Search code examples
javascalaparallel-processingwork-stealing

Work-stealing parallel job doesn't seem to steal much work


The idea is to run a parallel job on a 96-cores machine, with a work stealing ForkJoinPool.

Below is the code I'm using so far:

import scala.collection.parallel.ForkJoinTaskSupport
import scala.concurrent.forkjoin.ForkJoinPool

val sequence: ParSeq[Item] = getItems().par
sequence.tasksupport = new ForkJoinTaskSupport(new ForkJoinPool())
val results = for {
  item <- sequence
  res   = doSomethingWith(item)
} yield res

Here, sequence has about 20,000 items. Most items take 2-8 seconds to process, and only about 200 of them take longer, around 40 seconds.

The problem:

Everything runs fine, however, the work-stealing aspect doesn't seem to work well. Here are the expected total CPU load (black) compared to the actual load (blue) over time:

Expected vs Actual work loads

When looking at the CPU activity, it's very clear that less and less cores get used as the job is progressing towards the end. During the last 10 few minutes, only 2 or 3 cores are still busy processing dozens of items sequentially, one after the other.

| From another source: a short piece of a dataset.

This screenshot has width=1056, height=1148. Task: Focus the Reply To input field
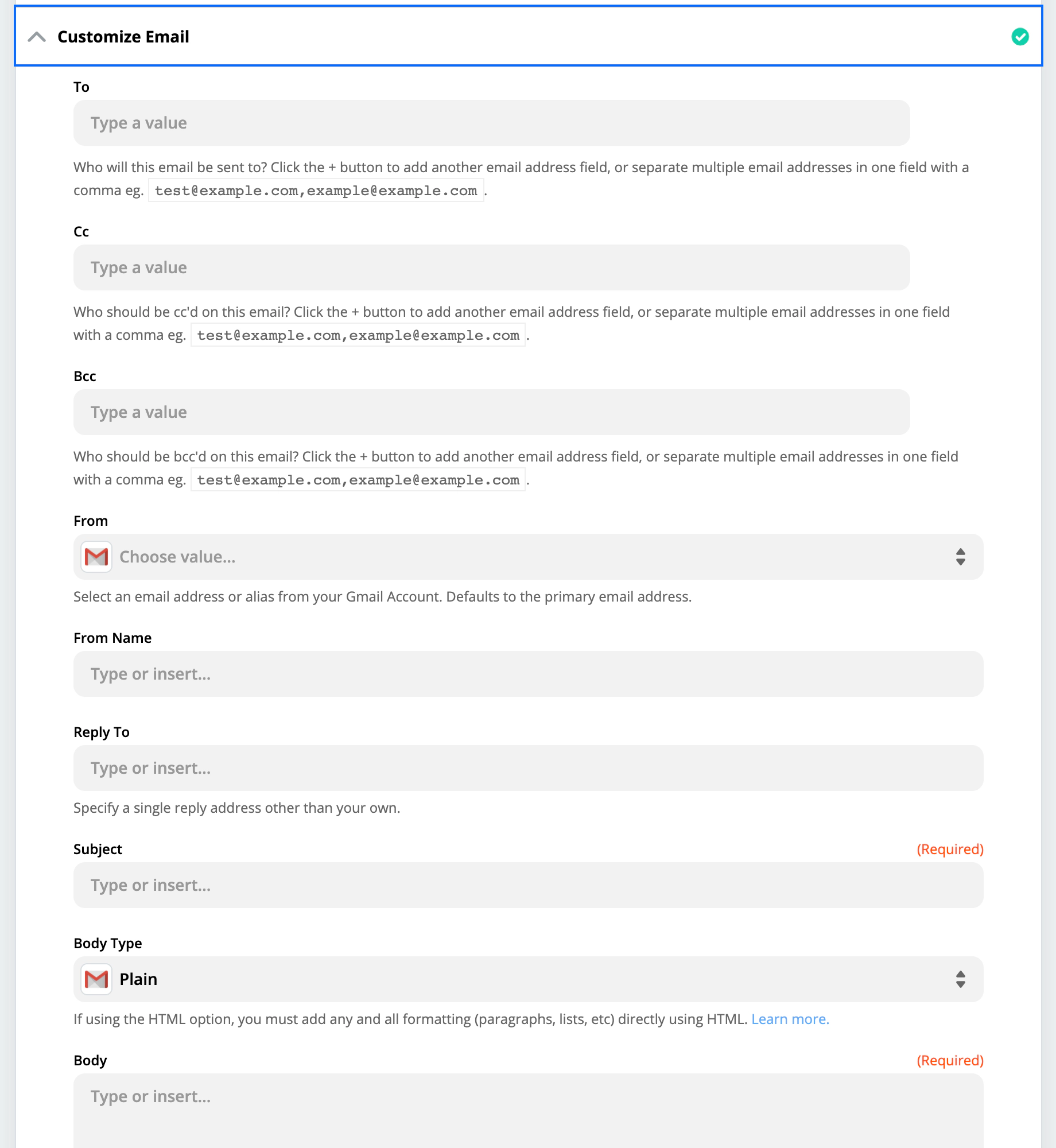(x=528, y=768)
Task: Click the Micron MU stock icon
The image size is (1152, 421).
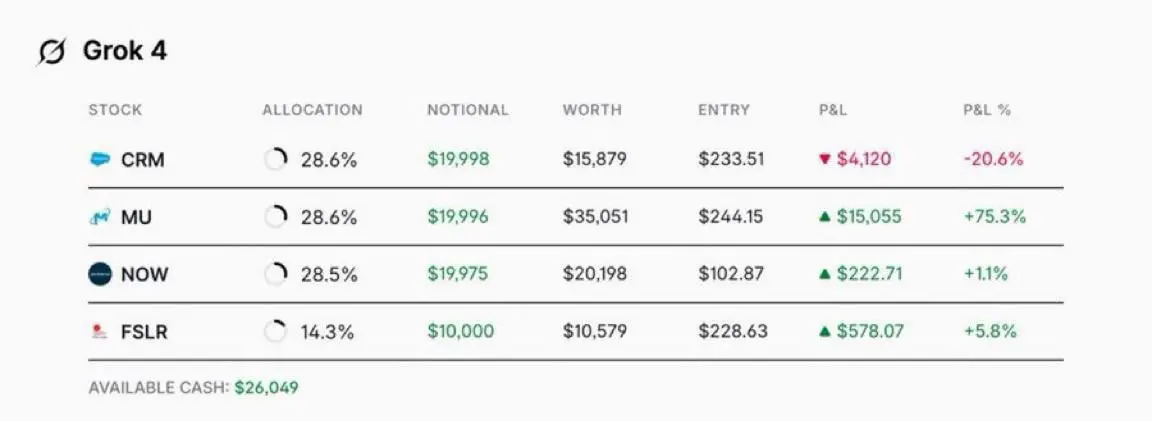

How comes that the items still in the queue don't get stolen by the other free cores, even when using a ForkJoinPool, which is supposed to be work-stealing?

https://docs.oracle.com/javase/8/docs/api/java/util/concurrent/ForkJoinPool.html


Solution

  • Each worker thread has its internal task queue, which is protected from work stealing from other threads to limit interactions between workers.

    This probably explains the behavior you're seeing, especially if the occurrences of long task in your item set isn't random.